502 Gateway Error Reports
Incident Report for Brillium
Postmortem

Background:
Brillium customers experienced an incident from approximately Friday, August 26, 2022 @ 2145 UTC to Saturday, August 27, 2022 @ 0530 UTC. This issue affected customer access to both Brillium Assessment Builder version 10 and Brillium version 11 applications.

Root Cause:
After interfacing with several Amazon AWS engineers and conducting a thorough incident analysis and investigation internally, we have discovered an incompatibility between network configuration components that would present itself as a loss of connectivity even though the systems themselves were in fact nominal.

Steps Taken:

  • We communicated actions taken during analysis and remediation phases of the incident via the Brillium Status Page.
  • We responded to customer inquiries through our support channel
  • We worked with Amazon support engineers to analyze and identify the root cause
  • We applied remediation steps to remediate and fully resolve the root cause.
  • We monitored the systems to ensure its stability.

Mitigation:
The components identified during the investigation are necessary for compatibility in order to support customers on earlier versions of the platform (i.e. v9, v10).  During the remediation steps, we were able to remove any dependency on the components identified as the root cause.

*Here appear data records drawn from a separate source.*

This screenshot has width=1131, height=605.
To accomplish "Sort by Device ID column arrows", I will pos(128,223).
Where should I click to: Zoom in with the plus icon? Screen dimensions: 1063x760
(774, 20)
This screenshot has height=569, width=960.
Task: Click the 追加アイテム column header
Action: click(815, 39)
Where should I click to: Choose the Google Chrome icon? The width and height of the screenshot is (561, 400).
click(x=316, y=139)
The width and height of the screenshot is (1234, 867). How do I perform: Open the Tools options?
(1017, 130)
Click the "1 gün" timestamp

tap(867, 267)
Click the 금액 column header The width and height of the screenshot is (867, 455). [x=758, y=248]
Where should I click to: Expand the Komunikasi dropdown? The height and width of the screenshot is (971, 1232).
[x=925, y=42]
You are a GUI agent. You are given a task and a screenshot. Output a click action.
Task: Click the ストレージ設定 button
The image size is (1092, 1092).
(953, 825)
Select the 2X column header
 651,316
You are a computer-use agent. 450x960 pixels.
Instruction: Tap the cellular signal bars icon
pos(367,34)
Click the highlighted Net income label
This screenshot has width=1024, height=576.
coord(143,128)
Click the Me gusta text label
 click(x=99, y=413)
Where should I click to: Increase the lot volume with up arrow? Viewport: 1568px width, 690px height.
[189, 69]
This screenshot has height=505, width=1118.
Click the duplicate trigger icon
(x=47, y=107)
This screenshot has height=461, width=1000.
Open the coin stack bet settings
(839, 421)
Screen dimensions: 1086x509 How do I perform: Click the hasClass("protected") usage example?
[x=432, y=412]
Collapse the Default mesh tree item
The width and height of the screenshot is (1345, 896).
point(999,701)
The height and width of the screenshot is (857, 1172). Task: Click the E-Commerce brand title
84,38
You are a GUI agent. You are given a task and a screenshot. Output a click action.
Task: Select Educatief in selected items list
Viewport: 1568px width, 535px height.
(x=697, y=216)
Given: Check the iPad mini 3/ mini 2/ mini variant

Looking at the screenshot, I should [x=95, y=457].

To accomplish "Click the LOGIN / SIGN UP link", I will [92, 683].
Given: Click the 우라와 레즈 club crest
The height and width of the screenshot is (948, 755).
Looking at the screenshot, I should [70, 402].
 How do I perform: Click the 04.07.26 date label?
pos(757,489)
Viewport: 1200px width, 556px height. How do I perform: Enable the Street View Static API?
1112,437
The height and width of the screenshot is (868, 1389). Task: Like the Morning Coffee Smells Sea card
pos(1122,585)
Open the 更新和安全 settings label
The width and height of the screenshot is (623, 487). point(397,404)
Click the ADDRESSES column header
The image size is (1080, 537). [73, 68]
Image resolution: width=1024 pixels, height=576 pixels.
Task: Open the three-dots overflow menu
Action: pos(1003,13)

Additionally, we added validation enhancements to our QA process that include compatibility checks in order to prevent any such issue from reoccurring in the future.

Posted Aug 31, 2022 - 17:31 EDT

Resolved
We are satisfied that we have resolved the issue and all systems are operating within normal parameters.

For more details, we will provide a post mortem on this issue describing what caused the issue and steps we took to remediate and prevent it from possibly occurring again.
Posted Aug 27, 2022 - 07:55 EDT
Update
All services are available, and we will continue to closely monitor systems.
Posted Aug 27, 2022 - 01:47 EDT
Monitoring
The platform is back in service but we will continue to monitor and scale up for performance.
Posted Aug 27, 2022 - 01:46 EDT
Update
We have resolved the issue and slowly bring the platform back online. You may experience some initial slowness but the system will improve its performance as we began to become fully operational. We will post when the system is fully up and running optimally.
Posted Aug 27, 2022 - 01:41 EDT
Update
Our Engineering Team is currently working with AWS Engineers to discover the root cause of the issue. We will share more information as we gain more insight. We do not have an estimated uptime as of now but will share once we understand the issue.
Posted Aug 26, 2022 - 21:09 EDT
Investigating
Brillium is currently experiencing an issue and investigating the issue. We will post an update as soon as we learn more about the root cause of the issue.
Posted Aug 26, 2022 - 19:35 EDT
This incident affected: Assessment Builder, Administration System, API, Partner Central, and Zapier Integration.